MaxLinear Inc (MXL)
Quick ratio
Dec 31, 2023 | Dec 31, 2022 | Dec 31, 2021 | Dec 31, 2020 | Dec 31, 2019 | ||
---|---|---|---|---|---|---|
Cash | US$ in thousands | 187,288 | 187,353 | 130,572 | 148,901 | 92,708 |
Short-term investments | US$ in thousands | 0 | 18,529 | 0 | — | — |
Receivables | US$ in thousands | 170,619 | 170,971 | 119,724 | 67,442 | 50,411 |
Total current liabilities | US$ in thousands | 222,129 | 341,086 | 207,395 | 233,661 | 66,562 |
Quick ratio | 1.61 | 1.10 | 1.21 | 0.93 | 2.15 |
December 31, 2023 calculation
Quick ratio = (Cash + Short-term investments + Receivables) ÷ Total current liabilities
= ($187,288K
+ $0K
+ $170,619K)
÷ $222,129K
= 1.61
The quick ratio, also known as the acid-test ratio, provides insight into a company's short-term liquidity by measuring its ability to meet immediate obligations using its most liquid assets. MaxLinear Inc's quick ratio has fluctuated over the past five years, ranging from 1.13 to 2.25.
In 2023, the quick ratio improved to 1.74 from 1.18 in 2022, indicating a stronger ability to cover short-term liabilities with its liquid assets.
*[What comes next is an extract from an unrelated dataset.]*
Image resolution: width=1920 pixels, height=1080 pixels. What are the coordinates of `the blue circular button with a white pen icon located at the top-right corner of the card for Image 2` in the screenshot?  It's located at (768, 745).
This may suggest improved efficiency in managing cash and short-term investments, potentially allowing the company to meet its obligations more comfortably.
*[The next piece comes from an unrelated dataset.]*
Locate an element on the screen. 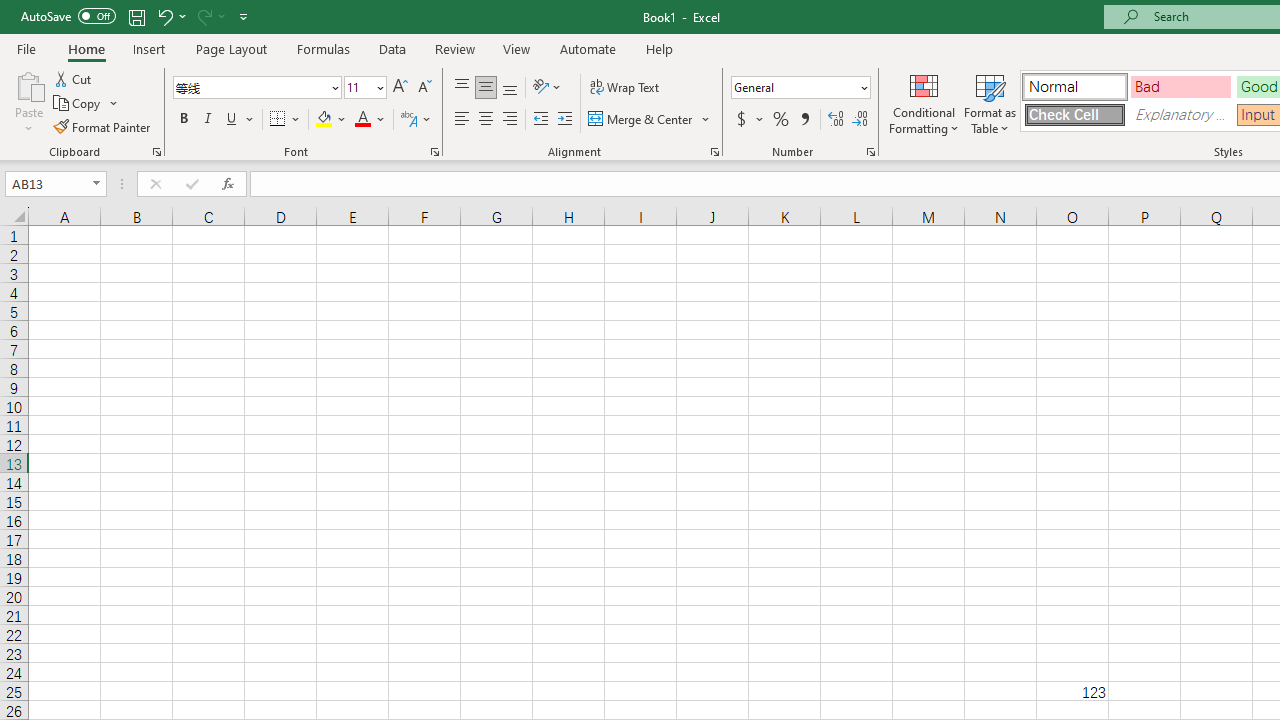 The image size is (1280, 720). 'Explanatory Text' is located at coordinates (1180, 114).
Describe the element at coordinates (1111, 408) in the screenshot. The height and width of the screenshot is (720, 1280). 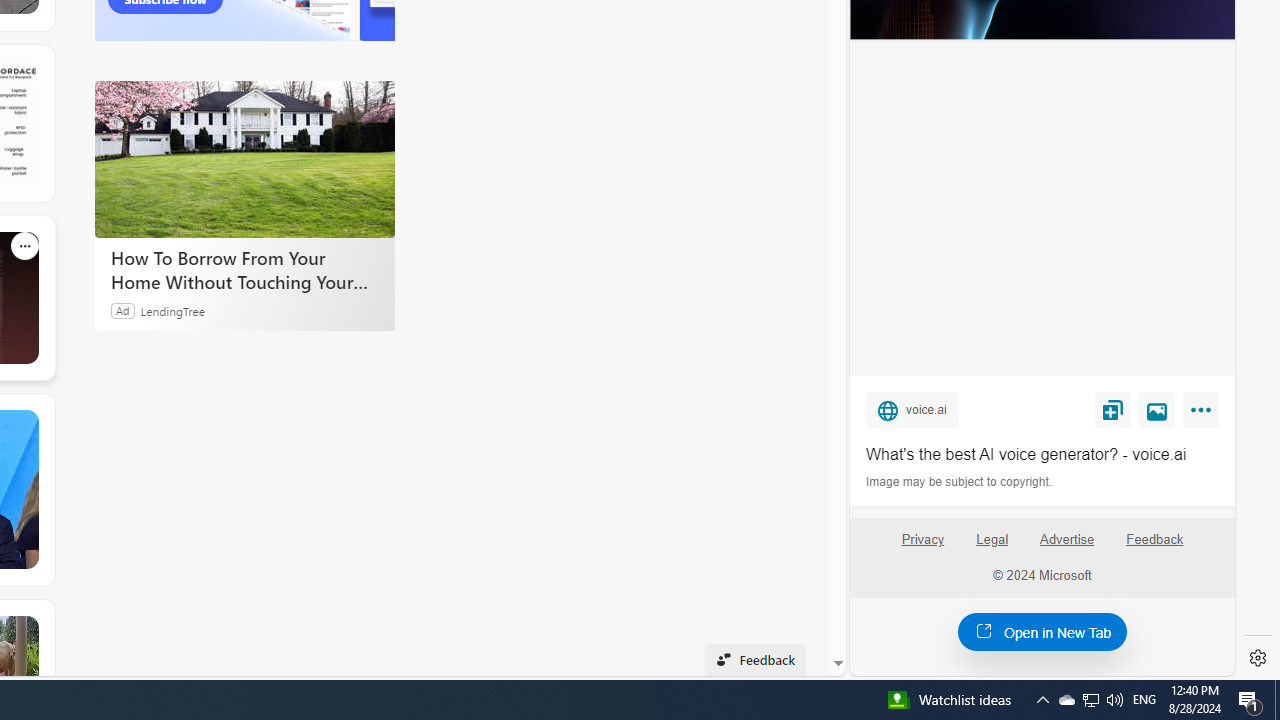
I see `'Save'` at that location.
The quick ratio's peak at 2.25 in 2019 indicated a significantly higher level of liquidity, potentially reflecting a period of strong cash position or low short-term liabilities relative to liquid assets. However, the subsequent decline in the ratio in the following years may indicate changes in liquidity management or shifts in the composition of current assets.
Overall, the varying quick ratios over the years suggest fluctuations in MaxLinear Inc's ability to meet short-term obligations with readily available assets, highlighting the importance of assessing the company's liquidity position within the broader context of its financial performance and industry benchmarks.